Without pictures, repeat the lines of the entries from the one containing "Where should I" through the last, both ends included, and nothing else.

====== Dataset extract ======

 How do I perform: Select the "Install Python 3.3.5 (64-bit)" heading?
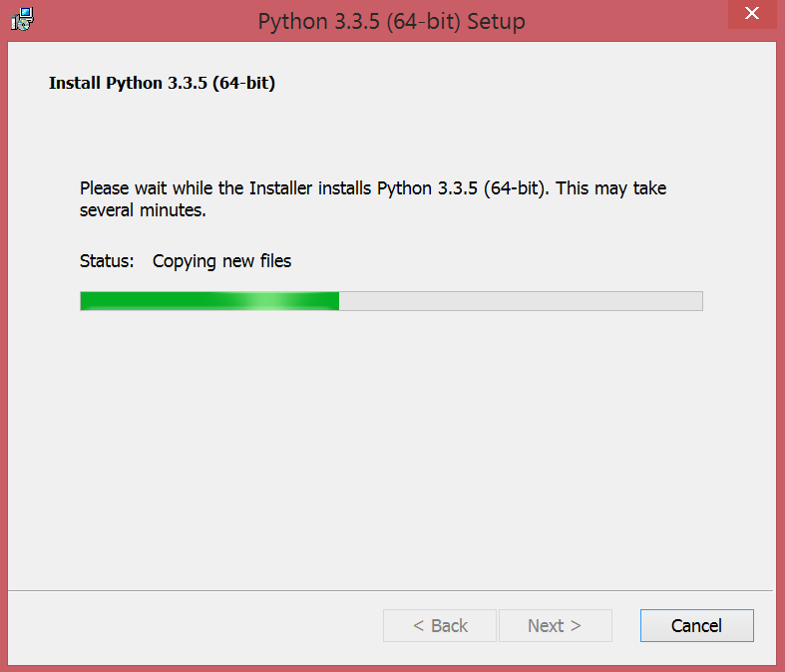point(162,83)
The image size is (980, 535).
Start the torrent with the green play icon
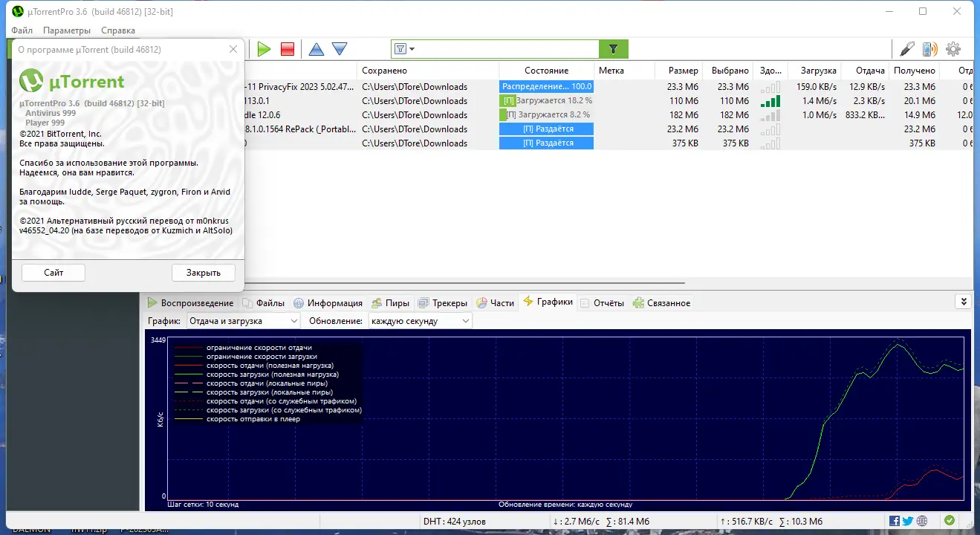tap(264, 49)
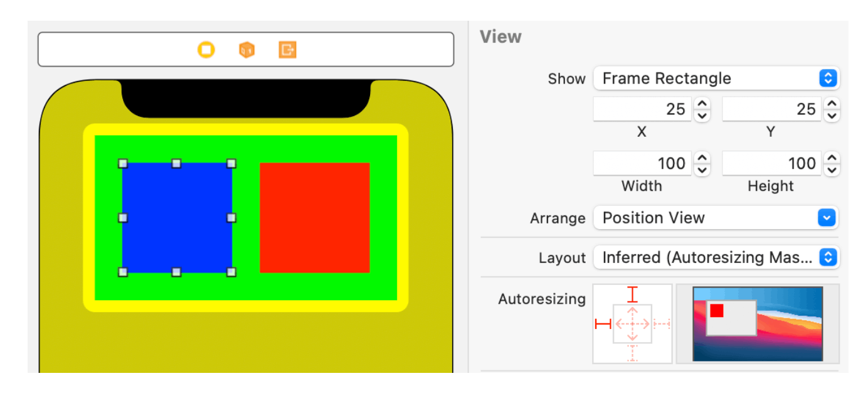Viewport: 868px width, 398px height.
Task: Toggle the top autoresizing strut
Action: pyautogui.click(x=632, y=293)
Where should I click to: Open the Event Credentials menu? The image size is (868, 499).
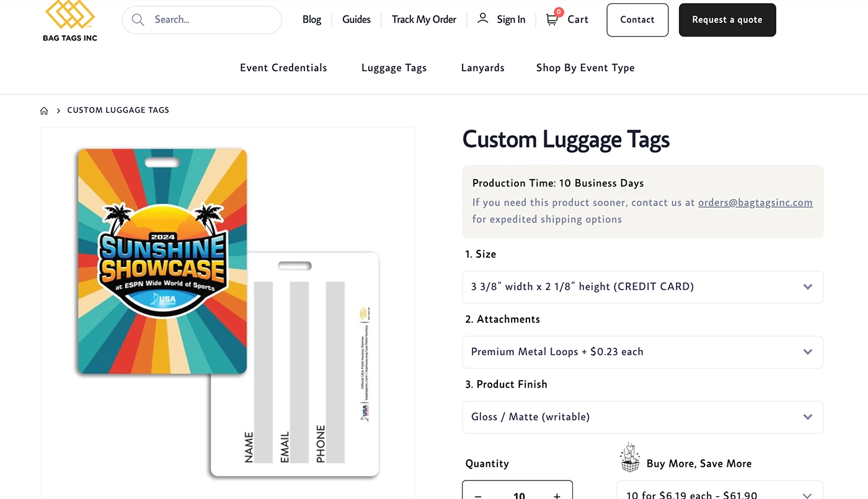tap(283, 68)
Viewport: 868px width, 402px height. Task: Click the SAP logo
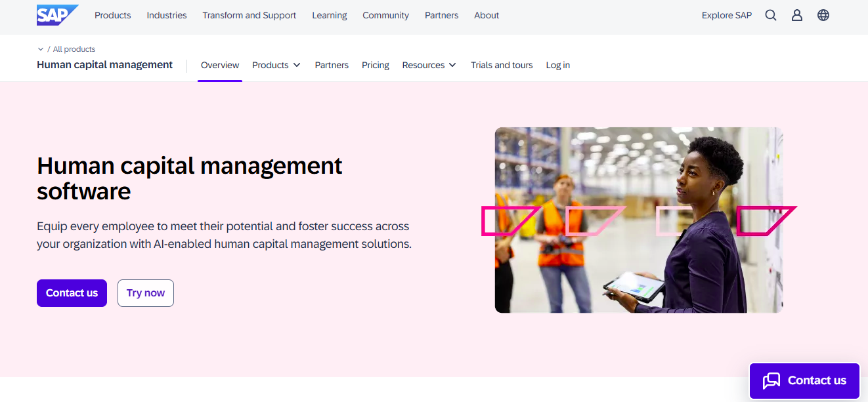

======

# Problem solution
Where should I click to: Open the Event Credentials menu? The image size is (868, 499).
tap(283, 68)
Viewport: 868px width, 402px height. Task: Click the SAP logo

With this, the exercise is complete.